[START]

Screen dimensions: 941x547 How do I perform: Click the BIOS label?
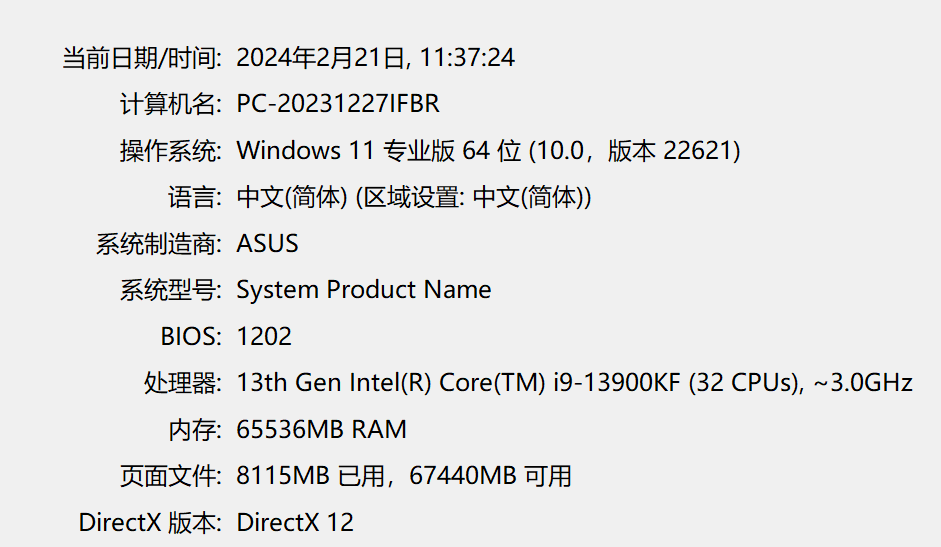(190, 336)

[END]
[START]

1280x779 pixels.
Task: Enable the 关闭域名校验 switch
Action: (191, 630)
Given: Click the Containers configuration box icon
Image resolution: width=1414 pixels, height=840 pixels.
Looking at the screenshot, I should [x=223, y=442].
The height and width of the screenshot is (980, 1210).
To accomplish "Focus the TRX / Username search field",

[END]
[START]

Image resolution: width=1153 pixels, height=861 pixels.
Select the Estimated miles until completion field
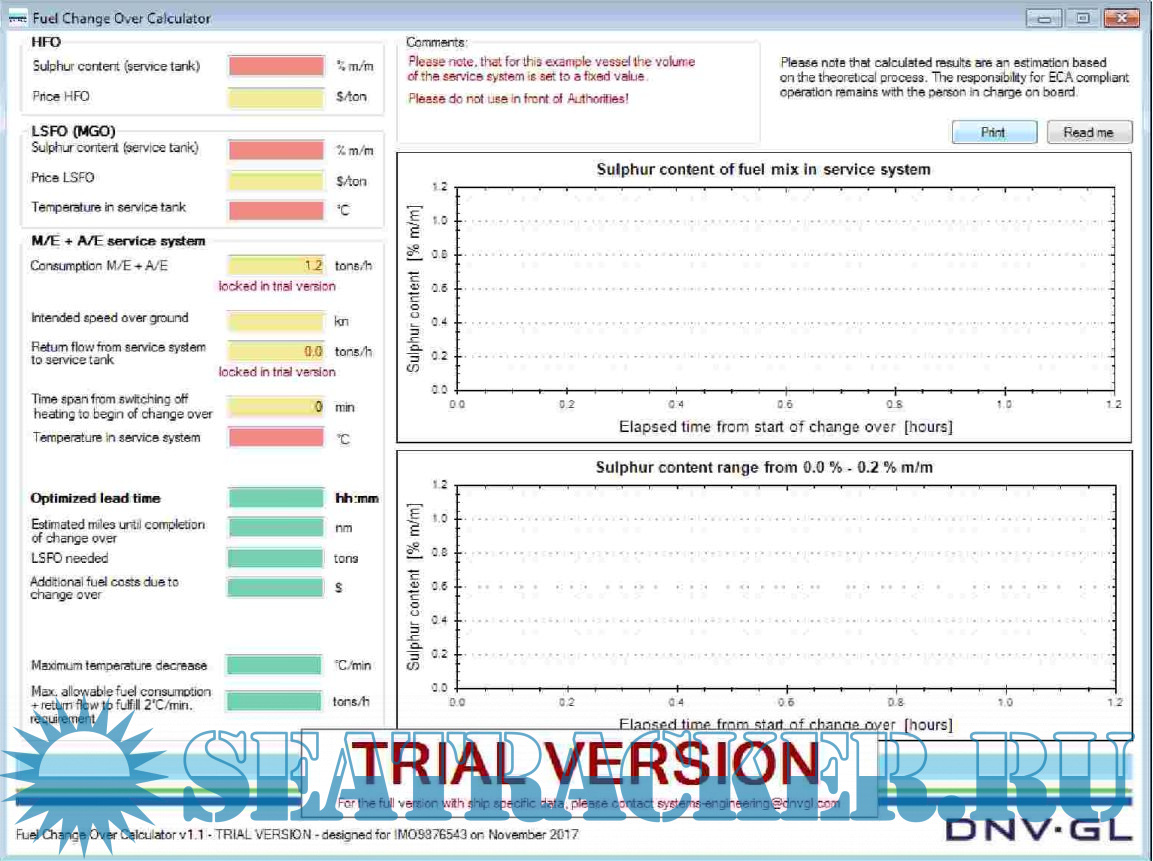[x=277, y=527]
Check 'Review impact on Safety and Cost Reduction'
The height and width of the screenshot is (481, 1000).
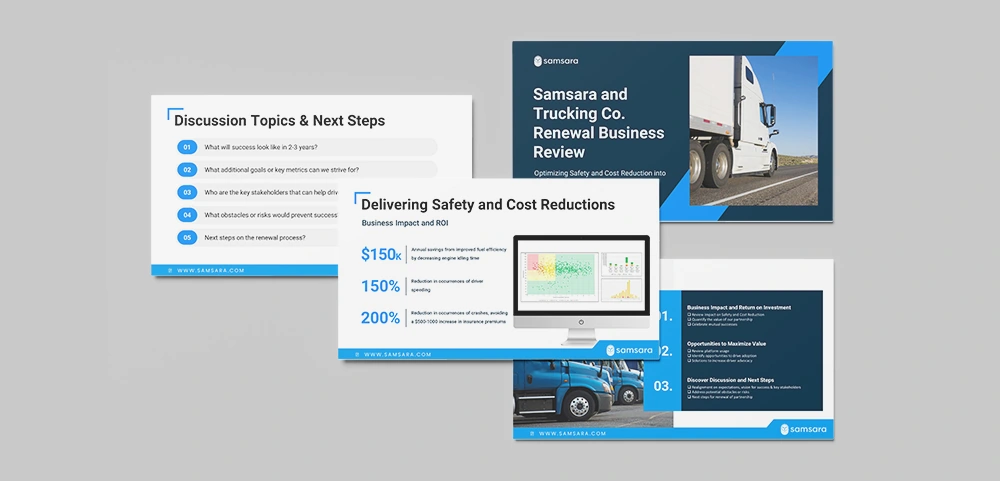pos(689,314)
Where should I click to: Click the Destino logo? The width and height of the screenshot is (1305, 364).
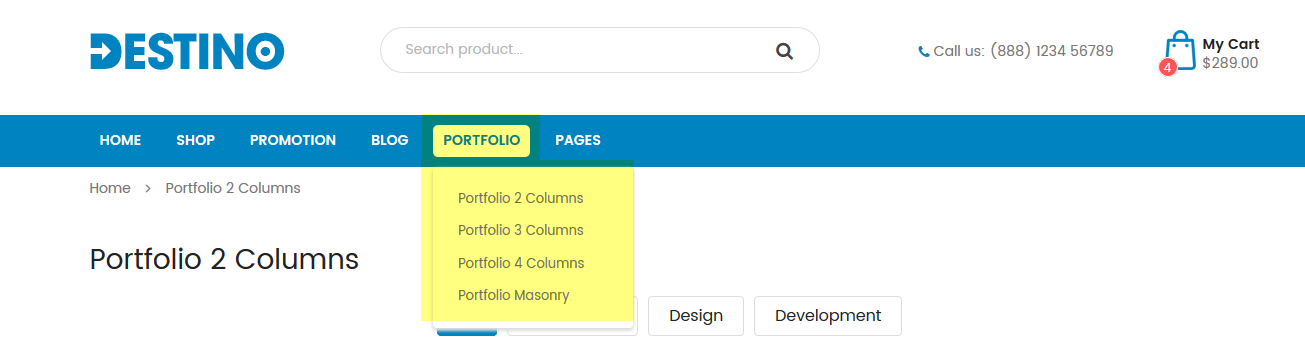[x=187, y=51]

[END]

## Work required
Copy the stretch of the material above, from the line containing "Given: Click the" through the line containing "TRX / Username", word for word.

## In response
Given: Click the Containers configuration box icon
Image resolution: width=1414 pixels, height=840 pixels.
Looking at the screenshot, I should [x=223, y=442].
The height and width of the screenshot is (980, 1210).
To accomplish "Focus the TRX / Username search field",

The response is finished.